DIRECTIONS —
Report every line of the listing below that contains the string "icon". Case counts.

== ENTRIES SUPPLIED

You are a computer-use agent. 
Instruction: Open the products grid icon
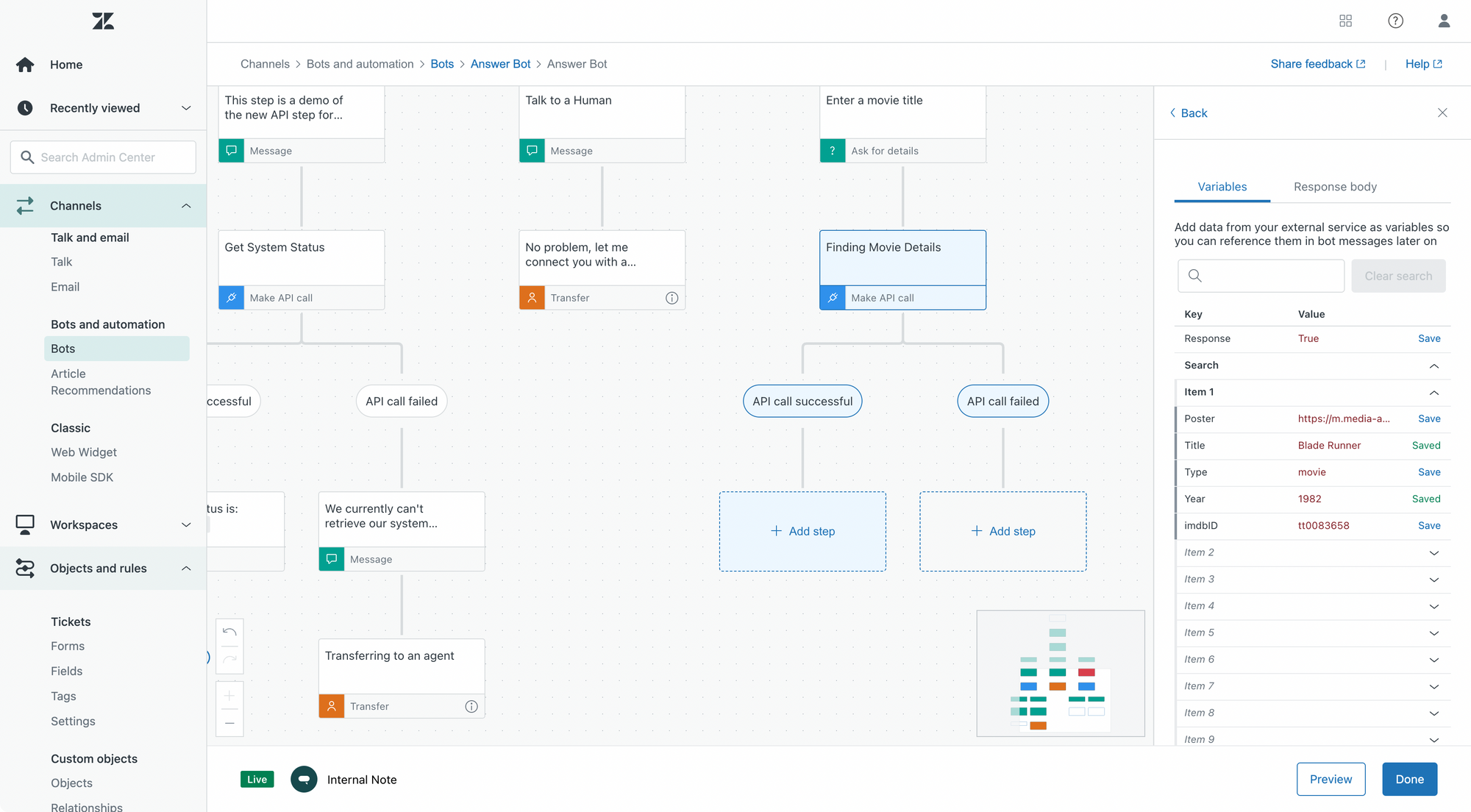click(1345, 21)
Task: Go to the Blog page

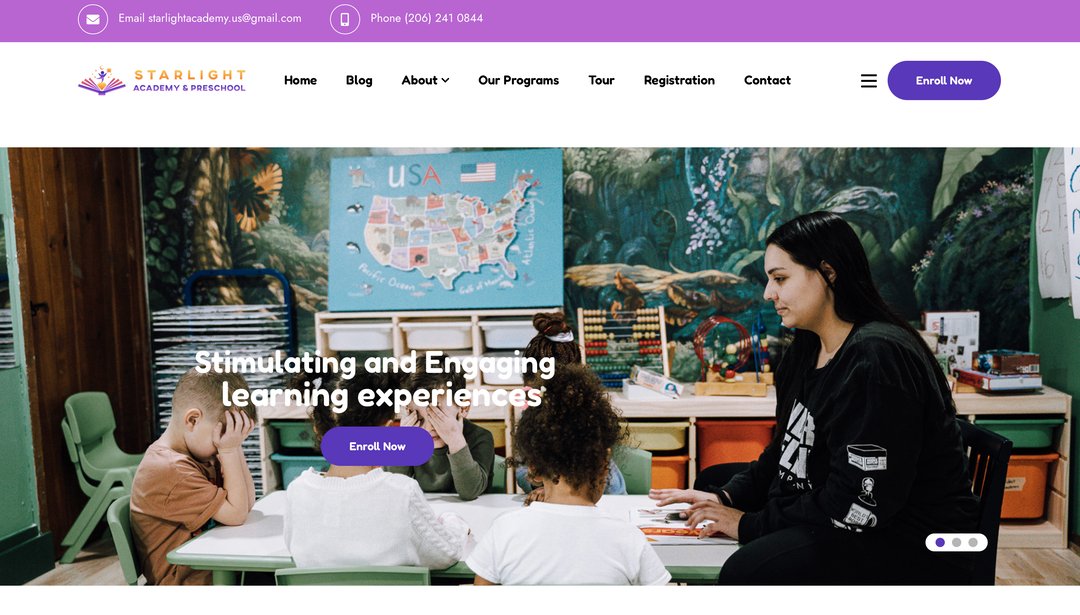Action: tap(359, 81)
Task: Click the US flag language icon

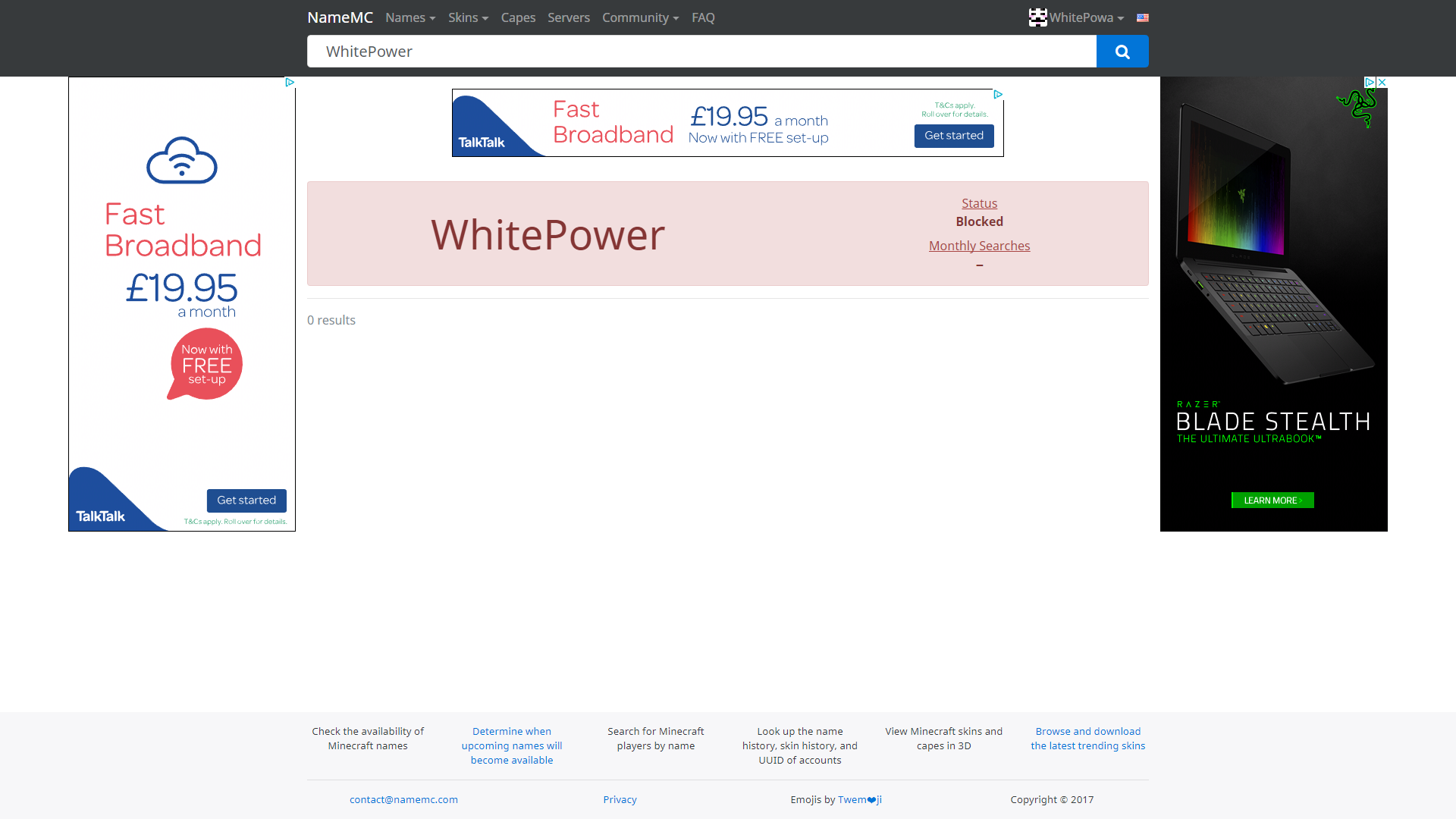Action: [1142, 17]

====

RESULT OF THIS TASK —
Instruction: Open the products grid icon
Task: Click the US flag language icon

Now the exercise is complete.